We had been everywhere. We had really seen nothing. And I catch myself thinking today that our long journey had only defiled with a sinuous trail of slime the lovely, trustful, dreamy, enormous country that by then, in retrospect, was no more to us than a collection of dog-eared maps, ruined tour books, old tires, and her sobs in the night—every night, every night—the moment I feigned sleep.

Related Characters: Humbert Humbert (speaker), Lolita (Dolores Haze)
Related Symbols: Motels and Rented Houses
Page Number: 175
Explanation and Analysis:

As he continues to recount his travels with Lolita, Humbert becomes increasingly desperate. He lapses more and more out of a poetic tone, or even a critical one, and instead reflects on the actual horror of what is transpiring.

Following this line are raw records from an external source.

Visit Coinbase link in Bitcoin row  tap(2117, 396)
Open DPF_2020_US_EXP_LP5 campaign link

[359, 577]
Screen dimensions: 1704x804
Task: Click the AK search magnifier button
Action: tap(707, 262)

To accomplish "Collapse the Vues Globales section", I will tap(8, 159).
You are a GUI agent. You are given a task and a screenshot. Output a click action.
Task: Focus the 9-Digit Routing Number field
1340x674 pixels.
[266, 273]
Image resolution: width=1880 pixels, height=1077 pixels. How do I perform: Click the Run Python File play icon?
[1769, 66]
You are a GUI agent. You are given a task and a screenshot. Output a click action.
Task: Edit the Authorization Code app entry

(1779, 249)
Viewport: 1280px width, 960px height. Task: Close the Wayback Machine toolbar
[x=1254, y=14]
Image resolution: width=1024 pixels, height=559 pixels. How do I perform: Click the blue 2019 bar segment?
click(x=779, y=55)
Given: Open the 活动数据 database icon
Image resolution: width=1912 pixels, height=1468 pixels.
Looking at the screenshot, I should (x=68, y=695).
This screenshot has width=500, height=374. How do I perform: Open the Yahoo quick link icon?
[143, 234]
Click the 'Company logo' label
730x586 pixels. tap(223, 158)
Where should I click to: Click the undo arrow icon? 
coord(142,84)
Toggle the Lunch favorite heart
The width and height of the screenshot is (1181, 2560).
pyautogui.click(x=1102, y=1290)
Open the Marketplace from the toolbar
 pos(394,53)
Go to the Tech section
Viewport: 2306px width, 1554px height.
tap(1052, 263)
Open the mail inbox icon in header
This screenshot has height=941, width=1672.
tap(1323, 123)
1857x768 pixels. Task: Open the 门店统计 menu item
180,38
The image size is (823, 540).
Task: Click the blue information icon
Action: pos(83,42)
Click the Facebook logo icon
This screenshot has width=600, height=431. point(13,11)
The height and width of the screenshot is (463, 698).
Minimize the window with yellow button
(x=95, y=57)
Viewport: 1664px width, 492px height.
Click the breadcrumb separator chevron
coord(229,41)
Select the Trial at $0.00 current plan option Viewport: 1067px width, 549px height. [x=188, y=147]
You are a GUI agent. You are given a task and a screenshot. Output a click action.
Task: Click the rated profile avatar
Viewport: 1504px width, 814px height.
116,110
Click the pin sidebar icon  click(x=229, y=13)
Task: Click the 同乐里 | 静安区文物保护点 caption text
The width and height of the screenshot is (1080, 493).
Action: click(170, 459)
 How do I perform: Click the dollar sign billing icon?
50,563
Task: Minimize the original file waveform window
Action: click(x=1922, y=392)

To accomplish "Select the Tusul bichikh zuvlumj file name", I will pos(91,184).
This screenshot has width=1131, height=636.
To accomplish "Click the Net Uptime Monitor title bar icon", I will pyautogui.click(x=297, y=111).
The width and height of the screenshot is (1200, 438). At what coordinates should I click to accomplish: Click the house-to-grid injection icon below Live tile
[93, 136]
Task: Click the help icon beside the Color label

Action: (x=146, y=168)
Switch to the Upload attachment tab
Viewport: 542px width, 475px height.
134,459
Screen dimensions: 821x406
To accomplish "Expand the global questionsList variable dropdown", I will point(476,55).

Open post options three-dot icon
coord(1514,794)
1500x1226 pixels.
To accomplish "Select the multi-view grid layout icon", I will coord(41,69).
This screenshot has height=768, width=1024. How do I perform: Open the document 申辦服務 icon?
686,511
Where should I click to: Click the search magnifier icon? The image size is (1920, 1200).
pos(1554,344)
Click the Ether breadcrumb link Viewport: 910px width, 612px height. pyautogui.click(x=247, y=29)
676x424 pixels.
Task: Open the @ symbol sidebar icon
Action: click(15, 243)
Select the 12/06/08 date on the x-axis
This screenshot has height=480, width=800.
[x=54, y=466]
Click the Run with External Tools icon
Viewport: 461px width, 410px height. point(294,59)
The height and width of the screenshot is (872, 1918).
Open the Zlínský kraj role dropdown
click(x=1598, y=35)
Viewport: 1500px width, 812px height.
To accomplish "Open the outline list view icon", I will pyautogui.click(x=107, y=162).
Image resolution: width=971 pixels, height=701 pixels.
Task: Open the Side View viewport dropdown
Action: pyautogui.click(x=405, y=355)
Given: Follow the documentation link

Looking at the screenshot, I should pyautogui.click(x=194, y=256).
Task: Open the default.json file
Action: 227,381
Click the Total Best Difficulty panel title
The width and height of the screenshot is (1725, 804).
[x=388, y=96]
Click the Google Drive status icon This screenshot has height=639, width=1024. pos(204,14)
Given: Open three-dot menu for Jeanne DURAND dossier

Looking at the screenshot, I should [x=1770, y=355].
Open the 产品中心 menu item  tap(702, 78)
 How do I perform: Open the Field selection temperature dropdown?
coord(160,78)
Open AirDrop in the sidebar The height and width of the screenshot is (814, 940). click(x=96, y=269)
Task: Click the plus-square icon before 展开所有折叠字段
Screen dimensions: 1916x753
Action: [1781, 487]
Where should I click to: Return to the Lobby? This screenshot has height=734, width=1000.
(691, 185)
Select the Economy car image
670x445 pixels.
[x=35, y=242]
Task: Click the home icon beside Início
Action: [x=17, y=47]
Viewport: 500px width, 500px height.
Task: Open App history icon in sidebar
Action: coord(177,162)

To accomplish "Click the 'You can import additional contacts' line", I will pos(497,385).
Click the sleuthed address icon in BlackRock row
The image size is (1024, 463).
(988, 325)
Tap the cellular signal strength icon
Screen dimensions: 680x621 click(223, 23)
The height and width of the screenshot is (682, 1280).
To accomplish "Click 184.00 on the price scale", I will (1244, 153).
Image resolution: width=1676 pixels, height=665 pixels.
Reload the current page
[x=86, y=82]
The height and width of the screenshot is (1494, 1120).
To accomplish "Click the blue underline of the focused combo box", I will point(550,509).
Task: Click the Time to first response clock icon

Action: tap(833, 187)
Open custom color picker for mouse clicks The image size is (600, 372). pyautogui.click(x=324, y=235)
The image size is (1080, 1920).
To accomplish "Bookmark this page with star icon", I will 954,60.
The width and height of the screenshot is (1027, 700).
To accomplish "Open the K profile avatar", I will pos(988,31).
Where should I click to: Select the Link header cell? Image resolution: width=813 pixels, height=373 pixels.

This moment of seeming honesty begins with an expression of exhaustion and despondency. Though they have traveled all over America, they “had really seen nothing,” which points to how Humbert has focused solely on Lolita and his own paranoia above all else. They have followed the narrative conventions of an American road trip, in which one goes in search of new experiences with different people and cultures, but instead Humbert’s gaze has remained fixedly solipsistic and inward, only moving to a new place to best position his relationship with Lolita. As a result, the journey seems suddenly drained of meaning. What was before a fantasy land is instead just the detritus of “dog-eared maps, ruined tour books, old tires”—all physical reminders of the sad, desperate road-trip.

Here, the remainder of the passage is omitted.